A Scottish Borderer described life in the trenches in the following extract from a letter: "To kill time we played banker with cigarette cards. We become rather like schoolboys over food. One of our mess had a small tin of biscuits sent through the post yesterday we all crowed over it just like youngsters. One's joys are of the primitive type; when, like our ancestors, we turn to live in the fields and woods again. A padre turned up yesterday, and at night (it was not safe to begin earlier) we held a service at which a great number of our men attended. We are a light-hearted lot and so are our officers. We dug out for them a kind of a subterranean mess-room where they took their meals. One fellow decorated it with a few cigarette cards and some pictures he had cut out of a French paper. Their grub was not exactly what they would get at the Cecil. A jollier and kinder lot of officers you would not meet in a day's march. One officer who was well stocked with cigarettes divided them among his men, and we were able to repay him for his kindness by digging him out from his mess-room. A number of shells tore up the turf, and the roof and sides collapsed like a castle built of cards, burying him and two others. They were in a nice pickle, but we got them out safe and sound. There are apple trees over our trench, and we have to wait till the Germans knock them down for us. You ought to see us scramble down our holes when we hear a shell coming."

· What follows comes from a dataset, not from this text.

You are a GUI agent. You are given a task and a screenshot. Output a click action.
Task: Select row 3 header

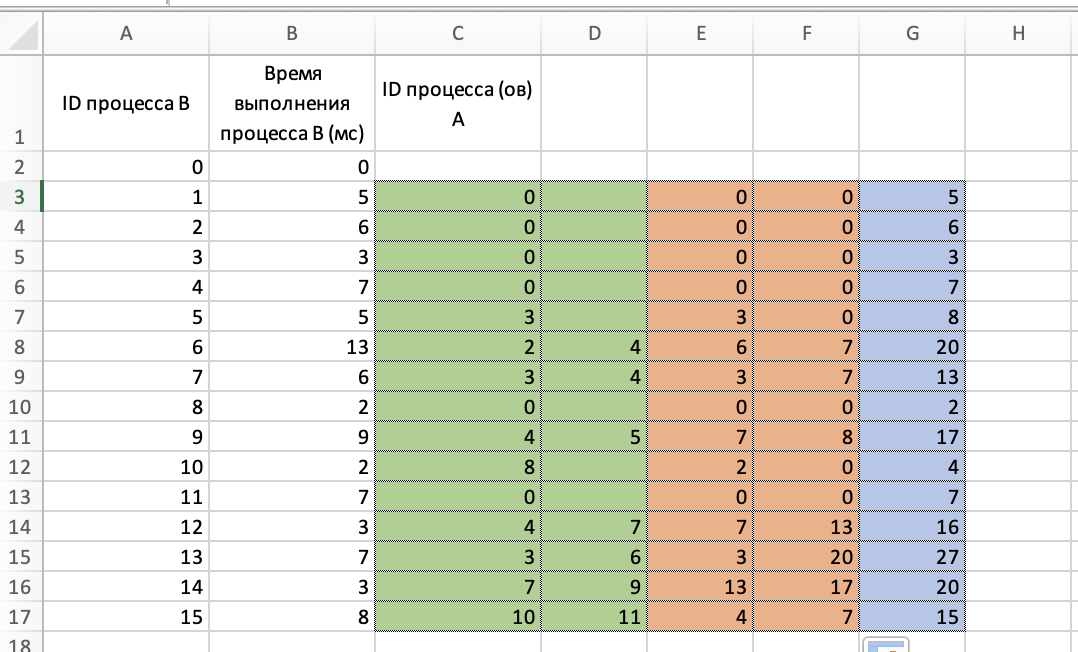click(x=21, y=198)
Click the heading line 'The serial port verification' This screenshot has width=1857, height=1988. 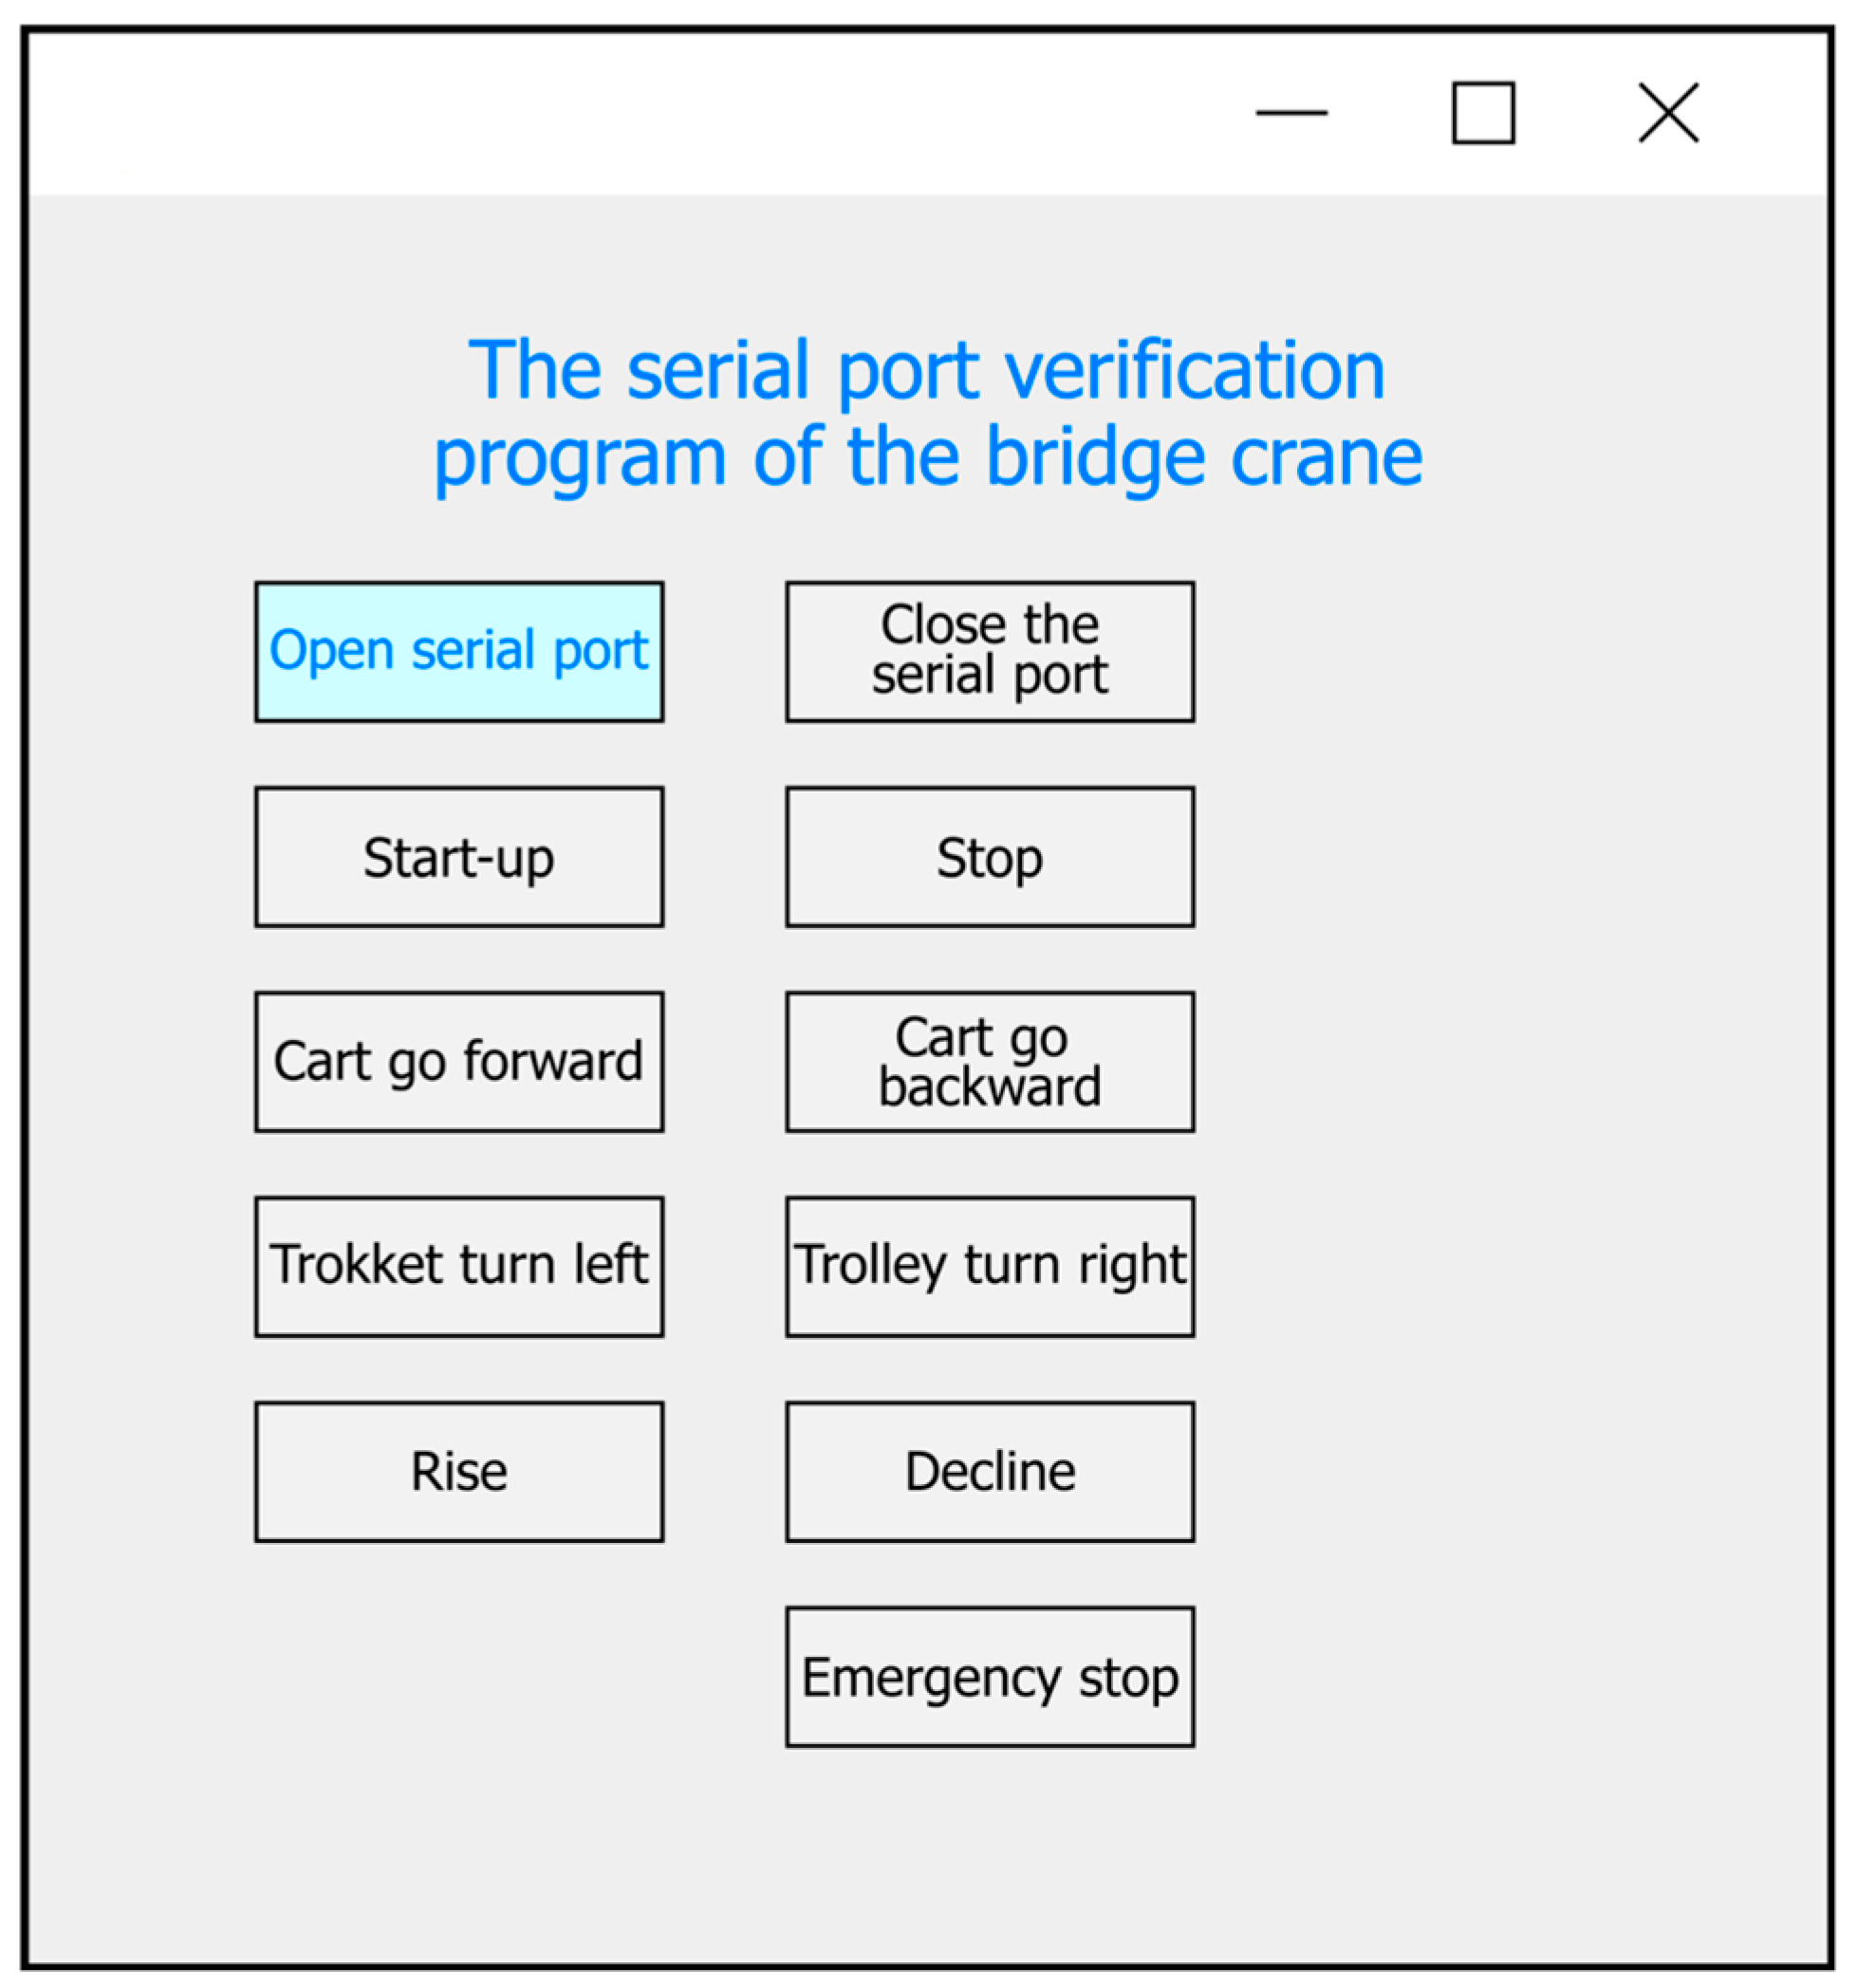click(x=927, y=370)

The experience of ten days in the trenches was thus described:
"We dig ourselves deeper and deeper into the earth, till we are completely sheltered from above, coming out now and then, when things are quiet, to cook and eat, making any moves that may be necessary under cover of darkness. Ammunition, food, and drinking water are brought in by night; the wounded are sent away to the hospital.
We do not wash, we do not change our clothes we sleep at odd intervals whenever we can get the chance, and daily we get more accustomed to our lot. It is rather an odd existence. Little holes dug beneath the parapet just big enough to sit in are our homes, with straw and perhaps a sack or two for warmth. The cold is intense at night, and those good ladies who have made us woollen caps and comforters have earned our thanks; also, we are getting used to it. The coldest moments are those when there is an alarm of a night attack, and we spring from our sleep to stand shivering behind the parapet peering over the wall to see our enemies, and firing at the flashes of their rifles. It is exciting. Every time you put as much as your little finger over a trench there is a hail of bullets."
A regiment was in trenches under fire and returning it. Two privates noticed that the French interpreter was placed at a spot where the trench was not wide enough to enable him to make proper use of his rifle. "The Frenchman isn't comfortable," said one, and both left the trench, spade in hand, knowing well that they were serving the enemy as targets, dug out the trench in front of their French comrade, and returned with unbroken calm to their own places and their rifles.
There was a humorous attempt to be homelike. A sergeant-major by the name of Kenilworth put outside his bivouac "Kenilworth Lodge. Trades-men's entrance at the back. Beware of the dog." The dog was picked up at Rouen.
Other shelters were named Hotel Cecil, Ritz Hotel, Billet Doux, Villa De Dug Out, etc. Soldiers called the ordinary trenches, "Little wet homes in a sewer."